Pothole detection in adverse weather: leveraging synthetic images and attention-based object detection methods

Abstract

AbstractPotholes are a pervasive road hazard with the potential to cause accidents and vehicle damage. Detecting potholes accurately is essential for timely repairs and ensuring road safety. However, existing detection methods often struggle to perform in adverse weather conditions, including rain, snow, and low visibility. This work aims to improve pothole detection across diverse weather and lighting scenarios, employing a two-phase strategy that integrates data augmentation with images generated by Generative Adversarial Networks (GANs) and the deployment of visual attention techniques.
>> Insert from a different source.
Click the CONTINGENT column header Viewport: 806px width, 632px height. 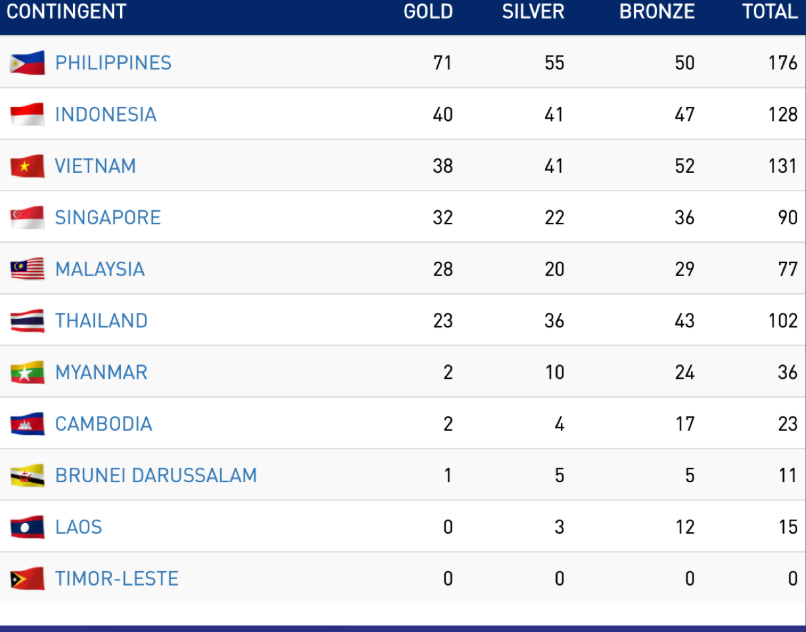66,12
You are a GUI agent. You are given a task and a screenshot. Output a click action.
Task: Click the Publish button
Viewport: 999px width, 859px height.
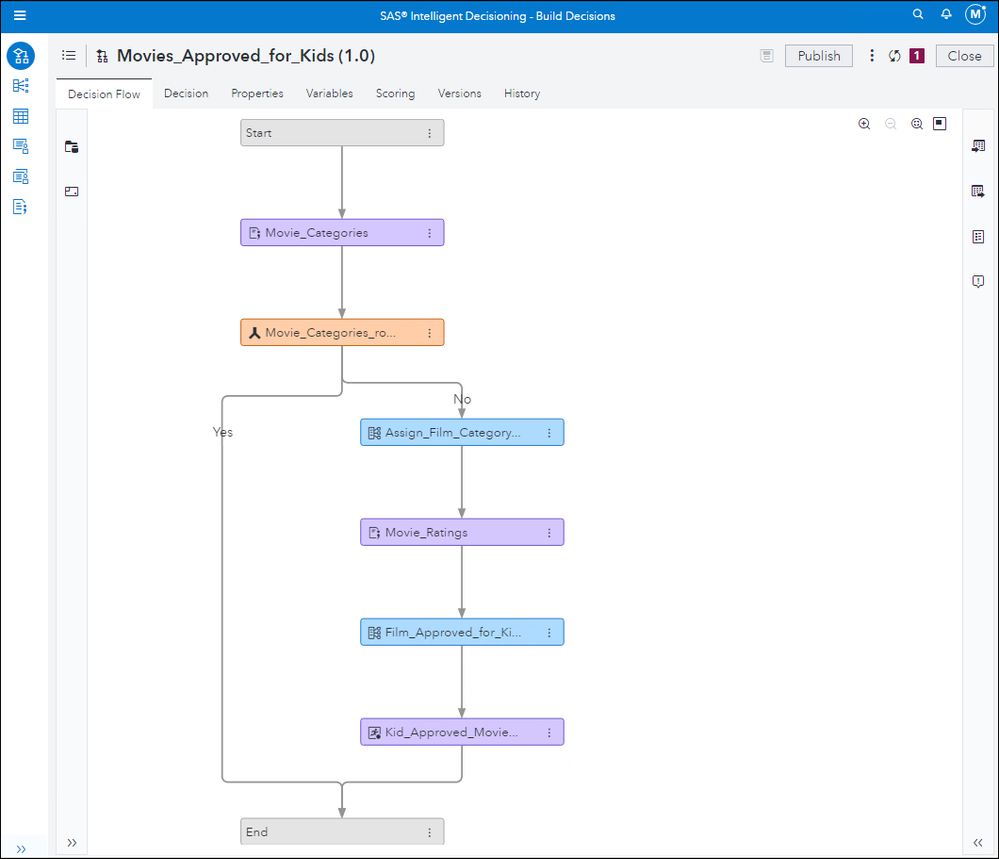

For this purpose, advanced models such as YOLOv8, RT-DETR, and our modified version of YOLOv8 were employed. In the first phase, multiple image-to-image translation models were trained and applied to a real-world dataset to generate synthetic images of potholes under different weather conditions, including rain, fog, overcast, dawn, and night. The detection accuracy results show improvements in all monitored metrics across most tested conditions following the incorporation of augmentation. The most significant improvement resulting from augmentation was observed in low-visibility conditions, captured during evening and night, with an increase of up to 11% and 19% in mean Average Precision (mAP@.5) across all models. The second phase employed different modifications of YOLOv8 with modules such as Attention-Based Dense Atrous Spatial Pyramid Pooling, Vision Transformer and Global Attention Mechanism to enhance the detection of potholes in challenging visual conditions. The compensation for increased model complexity, such as the utilization of depthwise convolutions, was also employed. To evaluate the effectiveness of this approach, a publicly available pothole dataset with images captured in diverse weather conditions is used. The results indicate that the proposed method achieved an 8.4% improvement pre-augmentation and a 5.3% improvement post-augmentation compared to the original YOLOv8, surpassing existing approaches in terms of accuracy and enhancing pothole detection in adverse weather conditions.